_WORK ORDER_:
Beginning with the very first line, please reproduce the entries exactly through the line containing "Task: Select the highlighted".

_WORKING DATA_:
^^^^
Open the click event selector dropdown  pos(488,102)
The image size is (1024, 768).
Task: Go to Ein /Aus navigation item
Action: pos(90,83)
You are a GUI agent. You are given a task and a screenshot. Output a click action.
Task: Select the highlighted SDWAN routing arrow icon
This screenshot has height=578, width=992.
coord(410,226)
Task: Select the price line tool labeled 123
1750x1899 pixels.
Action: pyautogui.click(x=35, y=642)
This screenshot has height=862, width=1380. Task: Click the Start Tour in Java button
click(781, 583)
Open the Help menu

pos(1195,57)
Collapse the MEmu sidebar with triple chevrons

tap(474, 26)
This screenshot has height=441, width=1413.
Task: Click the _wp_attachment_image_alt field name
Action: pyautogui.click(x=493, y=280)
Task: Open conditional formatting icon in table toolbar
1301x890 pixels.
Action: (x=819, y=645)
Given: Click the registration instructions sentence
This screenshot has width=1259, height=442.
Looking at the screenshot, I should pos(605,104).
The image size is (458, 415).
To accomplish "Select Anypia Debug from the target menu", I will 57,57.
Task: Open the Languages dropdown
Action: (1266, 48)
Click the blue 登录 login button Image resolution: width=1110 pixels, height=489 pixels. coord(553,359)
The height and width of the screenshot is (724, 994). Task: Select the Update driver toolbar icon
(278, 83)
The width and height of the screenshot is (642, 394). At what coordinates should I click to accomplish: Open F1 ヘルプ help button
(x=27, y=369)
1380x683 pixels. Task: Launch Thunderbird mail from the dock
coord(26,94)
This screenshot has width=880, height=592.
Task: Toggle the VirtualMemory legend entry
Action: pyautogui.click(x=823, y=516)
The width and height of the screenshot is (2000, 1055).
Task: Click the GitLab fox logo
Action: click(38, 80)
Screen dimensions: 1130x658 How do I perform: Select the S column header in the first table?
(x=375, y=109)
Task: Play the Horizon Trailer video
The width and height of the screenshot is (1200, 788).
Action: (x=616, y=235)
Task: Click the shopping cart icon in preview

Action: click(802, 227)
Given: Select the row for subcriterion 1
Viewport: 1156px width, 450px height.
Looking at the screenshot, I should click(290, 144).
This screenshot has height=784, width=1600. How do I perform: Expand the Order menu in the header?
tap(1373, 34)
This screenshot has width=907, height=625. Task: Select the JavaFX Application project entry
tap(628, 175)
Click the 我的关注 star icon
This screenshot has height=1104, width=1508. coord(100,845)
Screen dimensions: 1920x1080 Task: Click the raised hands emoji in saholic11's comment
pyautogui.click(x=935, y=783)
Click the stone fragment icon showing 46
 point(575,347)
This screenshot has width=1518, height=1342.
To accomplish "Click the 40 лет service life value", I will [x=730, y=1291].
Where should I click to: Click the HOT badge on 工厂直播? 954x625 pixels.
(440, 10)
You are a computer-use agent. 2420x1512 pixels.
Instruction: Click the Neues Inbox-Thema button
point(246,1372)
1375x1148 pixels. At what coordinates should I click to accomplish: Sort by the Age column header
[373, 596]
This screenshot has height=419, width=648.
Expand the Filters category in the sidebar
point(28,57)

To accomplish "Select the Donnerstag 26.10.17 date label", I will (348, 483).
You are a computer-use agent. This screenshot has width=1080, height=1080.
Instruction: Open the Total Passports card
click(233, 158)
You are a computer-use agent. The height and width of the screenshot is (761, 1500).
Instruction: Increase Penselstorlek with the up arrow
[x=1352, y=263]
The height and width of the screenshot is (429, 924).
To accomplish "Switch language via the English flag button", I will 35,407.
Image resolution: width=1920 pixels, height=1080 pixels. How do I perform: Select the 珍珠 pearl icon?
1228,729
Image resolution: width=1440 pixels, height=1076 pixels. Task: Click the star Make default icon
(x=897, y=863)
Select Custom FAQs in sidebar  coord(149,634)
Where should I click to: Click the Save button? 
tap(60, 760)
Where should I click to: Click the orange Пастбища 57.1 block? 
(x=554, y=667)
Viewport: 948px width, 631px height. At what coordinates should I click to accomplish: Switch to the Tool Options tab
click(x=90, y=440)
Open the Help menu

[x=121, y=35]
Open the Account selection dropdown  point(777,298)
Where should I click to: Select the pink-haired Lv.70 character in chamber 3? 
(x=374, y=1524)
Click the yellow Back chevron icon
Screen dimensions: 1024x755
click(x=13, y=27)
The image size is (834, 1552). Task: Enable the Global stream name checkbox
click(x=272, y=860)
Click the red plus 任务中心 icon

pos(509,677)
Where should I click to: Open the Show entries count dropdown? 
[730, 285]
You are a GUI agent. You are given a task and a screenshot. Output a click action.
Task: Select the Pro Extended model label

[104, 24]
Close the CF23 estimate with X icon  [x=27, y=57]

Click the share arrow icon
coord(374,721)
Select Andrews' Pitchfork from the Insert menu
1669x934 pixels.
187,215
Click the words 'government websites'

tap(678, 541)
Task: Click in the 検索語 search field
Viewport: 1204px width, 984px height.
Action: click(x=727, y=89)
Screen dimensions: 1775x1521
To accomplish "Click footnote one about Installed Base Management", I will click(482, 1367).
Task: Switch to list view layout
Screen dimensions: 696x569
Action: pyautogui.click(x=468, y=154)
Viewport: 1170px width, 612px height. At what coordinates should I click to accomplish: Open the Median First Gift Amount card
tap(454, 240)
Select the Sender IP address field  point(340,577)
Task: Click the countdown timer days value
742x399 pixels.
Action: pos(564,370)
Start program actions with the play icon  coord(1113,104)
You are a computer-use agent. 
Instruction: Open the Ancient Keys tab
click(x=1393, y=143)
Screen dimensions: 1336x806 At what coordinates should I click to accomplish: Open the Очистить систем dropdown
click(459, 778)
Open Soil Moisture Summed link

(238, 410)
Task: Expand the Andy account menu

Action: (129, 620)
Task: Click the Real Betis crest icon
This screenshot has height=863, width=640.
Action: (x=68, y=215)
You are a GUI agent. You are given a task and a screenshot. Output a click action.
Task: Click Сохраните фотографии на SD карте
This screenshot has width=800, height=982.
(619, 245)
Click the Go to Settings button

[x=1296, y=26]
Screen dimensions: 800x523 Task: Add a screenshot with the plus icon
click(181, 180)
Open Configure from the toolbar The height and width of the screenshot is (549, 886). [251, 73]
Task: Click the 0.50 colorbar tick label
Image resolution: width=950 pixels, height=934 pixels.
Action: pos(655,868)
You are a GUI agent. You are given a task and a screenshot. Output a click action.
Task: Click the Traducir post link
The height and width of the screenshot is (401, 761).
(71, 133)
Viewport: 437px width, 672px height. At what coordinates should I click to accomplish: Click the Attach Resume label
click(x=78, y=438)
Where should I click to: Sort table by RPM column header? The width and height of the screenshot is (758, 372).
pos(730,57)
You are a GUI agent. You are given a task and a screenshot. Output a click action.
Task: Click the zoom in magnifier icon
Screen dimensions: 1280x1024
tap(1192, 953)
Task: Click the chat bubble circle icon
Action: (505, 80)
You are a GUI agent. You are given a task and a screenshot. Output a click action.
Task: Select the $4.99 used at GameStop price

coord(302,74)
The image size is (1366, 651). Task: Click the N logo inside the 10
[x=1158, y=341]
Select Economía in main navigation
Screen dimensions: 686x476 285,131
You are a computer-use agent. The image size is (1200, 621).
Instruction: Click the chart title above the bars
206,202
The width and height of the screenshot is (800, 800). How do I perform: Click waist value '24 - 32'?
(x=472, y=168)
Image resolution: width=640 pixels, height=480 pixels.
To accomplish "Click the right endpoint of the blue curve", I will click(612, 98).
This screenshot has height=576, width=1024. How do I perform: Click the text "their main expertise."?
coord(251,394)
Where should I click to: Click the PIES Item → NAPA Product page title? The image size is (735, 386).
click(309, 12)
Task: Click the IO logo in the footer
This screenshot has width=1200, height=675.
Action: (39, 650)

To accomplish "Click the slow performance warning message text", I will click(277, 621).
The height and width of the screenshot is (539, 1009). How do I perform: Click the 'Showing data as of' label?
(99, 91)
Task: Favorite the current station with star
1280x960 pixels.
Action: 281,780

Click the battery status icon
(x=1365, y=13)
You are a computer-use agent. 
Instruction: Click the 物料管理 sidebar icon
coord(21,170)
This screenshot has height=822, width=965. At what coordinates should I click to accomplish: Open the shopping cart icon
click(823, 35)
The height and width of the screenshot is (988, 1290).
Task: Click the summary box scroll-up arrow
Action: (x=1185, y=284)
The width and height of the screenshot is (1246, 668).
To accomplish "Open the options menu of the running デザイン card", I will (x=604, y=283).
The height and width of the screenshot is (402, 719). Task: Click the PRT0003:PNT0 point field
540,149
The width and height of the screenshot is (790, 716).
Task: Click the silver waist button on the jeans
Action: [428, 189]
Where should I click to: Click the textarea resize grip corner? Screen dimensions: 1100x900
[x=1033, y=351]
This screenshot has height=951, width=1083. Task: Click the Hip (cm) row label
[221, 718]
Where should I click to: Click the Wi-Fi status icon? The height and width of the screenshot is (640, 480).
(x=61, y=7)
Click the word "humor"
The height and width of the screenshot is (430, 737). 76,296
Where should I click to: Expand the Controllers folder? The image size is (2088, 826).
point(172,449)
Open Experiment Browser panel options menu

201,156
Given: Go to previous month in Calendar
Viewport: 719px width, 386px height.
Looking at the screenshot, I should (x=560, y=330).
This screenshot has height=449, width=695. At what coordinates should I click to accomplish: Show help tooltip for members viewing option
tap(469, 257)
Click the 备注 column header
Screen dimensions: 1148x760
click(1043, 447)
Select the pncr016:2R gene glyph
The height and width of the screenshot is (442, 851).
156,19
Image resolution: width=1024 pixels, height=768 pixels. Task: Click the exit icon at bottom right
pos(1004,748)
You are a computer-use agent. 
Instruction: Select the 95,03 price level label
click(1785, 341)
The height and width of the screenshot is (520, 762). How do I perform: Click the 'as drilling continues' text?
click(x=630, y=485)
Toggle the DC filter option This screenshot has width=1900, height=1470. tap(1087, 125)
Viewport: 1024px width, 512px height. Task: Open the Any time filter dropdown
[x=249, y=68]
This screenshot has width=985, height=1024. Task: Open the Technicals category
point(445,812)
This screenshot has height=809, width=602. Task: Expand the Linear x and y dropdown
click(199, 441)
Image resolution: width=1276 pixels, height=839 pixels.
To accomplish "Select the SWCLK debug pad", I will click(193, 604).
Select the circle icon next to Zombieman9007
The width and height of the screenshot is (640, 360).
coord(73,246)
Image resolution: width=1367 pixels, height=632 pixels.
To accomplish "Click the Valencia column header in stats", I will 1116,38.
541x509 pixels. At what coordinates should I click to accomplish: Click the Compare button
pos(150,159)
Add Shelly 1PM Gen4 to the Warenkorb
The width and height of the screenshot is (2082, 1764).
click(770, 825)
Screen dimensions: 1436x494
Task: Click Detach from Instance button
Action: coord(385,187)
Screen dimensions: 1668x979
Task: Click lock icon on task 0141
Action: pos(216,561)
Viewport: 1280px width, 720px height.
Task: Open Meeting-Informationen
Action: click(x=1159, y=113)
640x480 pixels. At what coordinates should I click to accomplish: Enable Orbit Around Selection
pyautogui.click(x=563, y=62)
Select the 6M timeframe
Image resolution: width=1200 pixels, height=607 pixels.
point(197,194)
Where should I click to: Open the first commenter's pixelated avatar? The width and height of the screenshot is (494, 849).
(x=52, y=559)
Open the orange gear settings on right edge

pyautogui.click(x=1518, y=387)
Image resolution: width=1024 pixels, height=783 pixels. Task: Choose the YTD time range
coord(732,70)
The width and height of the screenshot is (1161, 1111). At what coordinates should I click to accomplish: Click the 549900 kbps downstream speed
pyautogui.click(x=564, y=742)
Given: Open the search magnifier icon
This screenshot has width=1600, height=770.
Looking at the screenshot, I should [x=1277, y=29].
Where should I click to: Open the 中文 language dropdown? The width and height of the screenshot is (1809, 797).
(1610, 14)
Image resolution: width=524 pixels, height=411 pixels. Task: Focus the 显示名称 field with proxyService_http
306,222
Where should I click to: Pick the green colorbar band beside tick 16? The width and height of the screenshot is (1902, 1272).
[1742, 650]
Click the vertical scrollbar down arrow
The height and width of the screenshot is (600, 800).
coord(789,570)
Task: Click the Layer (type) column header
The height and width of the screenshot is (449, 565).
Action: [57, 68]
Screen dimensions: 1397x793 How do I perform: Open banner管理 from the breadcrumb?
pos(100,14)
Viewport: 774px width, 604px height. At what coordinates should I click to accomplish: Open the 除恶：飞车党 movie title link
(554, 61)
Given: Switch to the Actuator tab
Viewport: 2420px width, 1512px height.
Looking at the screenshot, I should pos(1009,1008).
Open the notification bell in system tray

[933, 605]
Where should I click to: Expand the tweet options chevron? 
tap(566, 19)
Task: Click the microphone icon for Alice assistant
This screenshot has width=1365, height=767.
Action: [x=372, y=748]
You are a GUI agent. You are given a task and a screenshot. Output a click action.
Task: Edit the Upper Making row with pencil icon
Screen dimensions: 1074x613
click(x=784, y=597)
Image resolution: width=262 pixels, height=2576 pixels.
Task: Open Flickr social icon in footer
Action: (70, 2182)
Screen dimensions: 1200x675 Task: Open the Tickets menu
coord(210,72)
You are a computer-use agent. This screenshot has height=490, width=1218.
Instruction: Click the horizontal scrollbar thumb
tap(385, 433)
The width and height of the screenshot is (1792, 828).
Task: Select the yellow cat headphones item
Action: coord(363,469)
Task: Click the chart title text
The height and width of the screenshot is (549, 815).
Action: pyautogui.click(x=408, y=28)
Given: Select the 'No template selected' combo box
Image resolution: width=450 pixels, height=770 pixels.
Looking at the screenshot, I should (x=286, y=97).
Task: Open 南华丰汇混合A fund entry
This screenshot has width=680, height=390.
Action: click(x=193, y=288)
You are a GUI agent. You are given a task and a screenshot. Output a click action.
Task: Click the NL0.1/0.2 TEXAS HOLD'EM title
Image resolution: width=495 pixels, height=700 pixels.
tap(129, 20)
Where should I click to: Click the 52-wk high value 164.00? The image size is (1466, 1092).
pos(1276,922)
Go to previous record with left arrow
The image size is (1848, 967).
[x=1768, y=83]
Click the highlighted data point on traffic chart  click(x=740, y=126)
^^^^
_EXERCISE OUTPUT_:
Open the click event selector dropdown  pos(488,102)
The image size is (1024, 768).
Task: Go to Ein /Aus navigation item
Action: pos(90,83)
You are a GUI agent. You are given a task and a screenshot. Output a click action.
Task: Select the highlighted SDWAN routing arrow icon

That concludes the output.